▶ **ABOUT THIS TASK**:
Return the full listing below, unchanged.
......
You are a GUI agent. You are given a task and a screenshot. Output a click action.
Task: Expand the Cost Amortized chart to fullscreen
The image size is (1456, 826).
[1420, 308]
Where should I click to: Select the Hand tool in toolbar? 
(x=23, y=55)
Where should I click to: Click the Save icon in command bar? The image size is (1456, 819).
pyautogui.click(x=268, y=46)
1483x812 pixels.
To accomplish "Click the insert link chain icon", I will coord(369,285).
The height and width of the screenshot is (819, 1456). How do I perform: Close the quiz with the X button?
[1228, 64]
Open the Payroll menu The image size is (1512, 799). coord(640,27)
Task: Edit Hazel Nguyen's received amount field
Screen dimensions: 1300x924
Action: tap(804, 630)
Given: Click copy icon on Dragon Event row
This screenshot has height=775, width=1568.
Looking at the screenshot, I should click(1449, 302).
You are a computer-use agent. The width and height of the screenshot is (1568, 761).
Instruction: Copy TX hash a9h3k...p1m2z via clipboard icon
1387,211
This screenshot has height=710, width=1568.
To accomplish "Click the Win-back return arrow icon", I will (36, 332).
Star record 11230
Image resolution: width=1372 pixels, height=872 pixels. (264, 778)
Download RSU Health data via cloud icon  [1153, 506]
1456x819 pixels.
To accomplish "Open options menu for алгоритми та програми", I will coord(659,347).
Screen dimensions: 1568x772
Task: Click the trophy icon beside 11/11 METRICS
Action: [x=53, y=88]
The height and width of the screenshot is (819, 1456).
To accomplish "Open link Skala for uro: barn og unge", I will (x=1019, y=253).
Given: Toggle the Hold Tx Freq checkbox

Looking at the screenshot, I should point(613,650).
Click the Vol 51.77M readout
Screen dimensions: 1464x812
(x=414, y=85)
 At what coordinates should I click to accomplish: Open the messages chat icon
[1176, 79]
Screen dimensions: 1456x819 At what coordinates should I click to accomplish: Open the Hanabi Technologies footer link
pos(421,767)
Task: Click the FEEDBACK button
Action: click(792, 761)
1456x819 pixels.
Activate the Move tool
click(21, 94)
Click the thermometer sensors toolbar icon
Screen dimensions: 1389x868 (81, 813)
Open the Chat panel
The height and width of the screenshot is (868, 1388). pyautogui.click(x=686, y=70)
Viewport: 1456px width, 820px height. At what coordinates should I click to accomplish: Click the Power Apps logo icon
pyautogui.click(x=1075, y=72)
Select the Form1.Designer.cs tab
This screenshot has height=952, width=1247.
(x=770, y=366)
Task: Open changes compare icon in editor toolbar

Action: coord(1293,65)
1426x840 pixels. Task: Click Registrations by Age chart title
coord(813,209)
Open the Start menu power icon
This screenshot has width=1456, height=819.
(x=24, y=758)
......
▶ **COMPLETED EXERCISE**:
You are a GUI agent. You are given a task and a screenshot. Output a click action.
Task: Expand the Cost Amortized chart to fullscreen
The image size is (1456, 826).
[1420, 308]
Where should I click to: Select the Hand tool in toolbar? 
(x=23, y=55)
Where should I click to: Click the Save icon in command bar? The image size is (1456, 819).
pyautogui.click(x=268, y=46)
1483x812 pixels.
To accomplish "Click the insert link chain icon", I will coord(369,285).
The height and width of the screenshot is (819, 1456). How do I perform: Close the quiz with the X button?
[1228, 64]
Open the Payroll menu The image size is (1512, 799). coord(640,27)
Task: Edit Hazel Nguyen's received amount field
Screen dimensions: 1300x924
Action: tap(804, 630)
Given: Click copy icon on Dragon Event row
This screenshot has height=775, width=1568.
Looking at the screenshot, I should click(1449, 302).
You are a computer-use agent. The width and height of the screenshot is (1568, 761).
Instruction: Copy TX hash a9h3k...p1m2z via clipboard icon
1387,211
This screenshot has height=710, width=1568.
To accomplish "Click the Win-back return arrow icon", I will (36, 332).
Star record 11230
Image resolution: width=1372 pixels, height=872 pixels. (264, 778)
Download RSU Health data via cloud icon  [1153, 506]
1456x819 pixels.
To accomplish "Open options menu for алгоритми та програми", I will coord(659,347).
Screen dimensions: 1568x772
Task: Click the trophy icon beside 11/11 METRICS
Action: [x=53, y=88]
The height and width of the screenshot is (819, 1456).
To accomplish "Open link Skala for uro: barn og unge", I will (x=1019, y=253).
Given: Toggle the Hold Tx Freq checkbox

Looking at the screenshot, I should point(613,650).
Click the Vol 51.77M readout
Screen dimensions: 1464x812
(x=414, y=85)
 At what coordinates should I click to accomplish: Open the messages chat icon
[1176, 79]
Screen dimensions: 1456x819 At what coordinates should I click to accomplish: Open the Hanabi Technologies footer link
pos(421,767)
Task: Click the FEEDBACK button
Action: click(792, 761)
1456x819 pixels.
Activate the Move tool
click(21, 94)
Click the thermometer sensors toolbar icon
Screen dimensions: 1389x868 (81, 813)
Open the Chat panel
The height and width of the screenshot is (868, 1388). pyautogui.click(x=686, y=70)
Viewport: 1456px width, 820px height. At what coordinates should I click to accomplish: Click the Power Apps logo icon
pyautogui.click(x=1075, y=72)
Select the Form1.Designer.cs tab
This screenshot has height=952, width=1247.
(x=770, y=366)
Task: Open changes compare icon in editor toolbar

Action: coord(1293,65)
1426x840 pixels. Task: Click Registrations by Age chart title
coord(813,209)
Open the Start menu power icon
This screenshot has width=1456, height=819.
(x=24, y=758)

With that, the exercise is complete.